Both D shape blade clamps rest in or are hooked under a v shaped support that would be used to secure pinned blades. (that is why i suggest the clamp is in two parts.
i) the part the clamps onto the blade end and can be supported in the table top to set blade length
ii) the part that is permanently attached to the end of the top and bottom arm
There is a small shaped plate below the bottom v groove which is also fastened to the arm, but in my experience this only served to stop the blade falling to the floor, and bounced it onto my knee.

The blade clamping idea is very secure, but it relies on being able to thread the blade through a hole drilled in the clamping bolt. The bolt itself is possibly M5 so the hole isn't that big a target.

The saw is excellent for cutting intricate shapes, and is rock solid in operation. For cutting interlocking puzzles and a lot of compound cuts this would possibly be a good choice. The fault is mine in that I made the wrong choice of machine, one which is not designed for the type of work I want to do.


----------



## powertools (2 Feb 2014)

From the diagrams I can see of your saw I think that you could use a Hegner type blade clamp for the top that would not need you to thread the blade through a small hole and for the bottom clamp I think that there is a spring steel part that goes over the clamp I put a small block of wood between that and the clamp on mine to keep it in place when I undo the top clamp.


----------



## martinka (2 Feb 2014)

Do you change the blade often enough that taking a couple of minutes is a problem? Solving that problem could be as easy as buying spare bottom clamps and having them ready with blades fitted. Always assuming spares are available. As for feeding the blade through holes for internal cuts, I'm sure something could be made to keep the bottom clamp in place, even if it's just the piece of wood that PT suggests. It looks to me like a piece of rubber tube, or something similar, could be pushed over the lip that protrudes below the clamp to stop it dropping down. One thing I would definitely do is change the nuts on the clamps for wing nuts, or get some alloy handles made. 
If, on the other hand, you are going to send it back, I just wasted my time typing that lot. :mrgreen:


----------



## woodndrum (2 Feb 2014)

Hmmm points to ponder,
Blade changing, I used that term to also cover the act of relocating the blade from one internal cut, to the next one. Sorry if that caused confusion. A project like my aviator might have 80 or more internal cuts. I'll leave you to do the arithmetic. So yes I do consider this a problem.

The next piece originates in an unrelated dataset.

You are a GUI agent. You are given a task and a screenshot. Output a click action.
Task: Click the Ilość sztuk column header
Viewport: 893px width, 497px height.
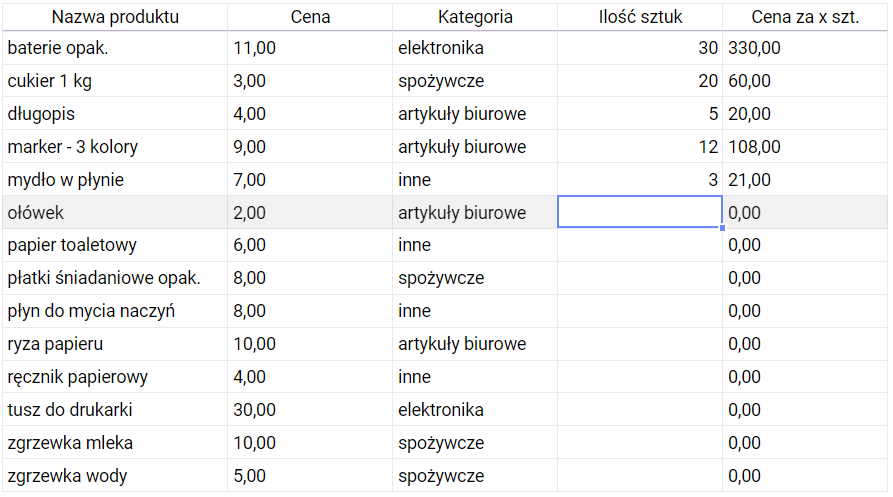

Yes wedging a piece of wood into the end of the saw arm would work. So too would cable ties or tape. However the blade block is designed to pivot an swing to give a perpendicular stroke. A pendulum stroke would be much less accurate and would undo the benefit of decent blades.

Yes New blade holders could be obtained, they might or might not work. Certainly they would invalidate a warranty.

I admire all of your inventiveness and am truly grateful for the help offered. Some of the ideas may well give my obsolete Rexon Saw another month or two. Am I the the only one on the Forum who expects a £360 (ish) machine to work faultlessly out of the box, and without modification? I'm glad that the supplier has a similar view to me, and the machine will shortly be on its way back, for a full refund.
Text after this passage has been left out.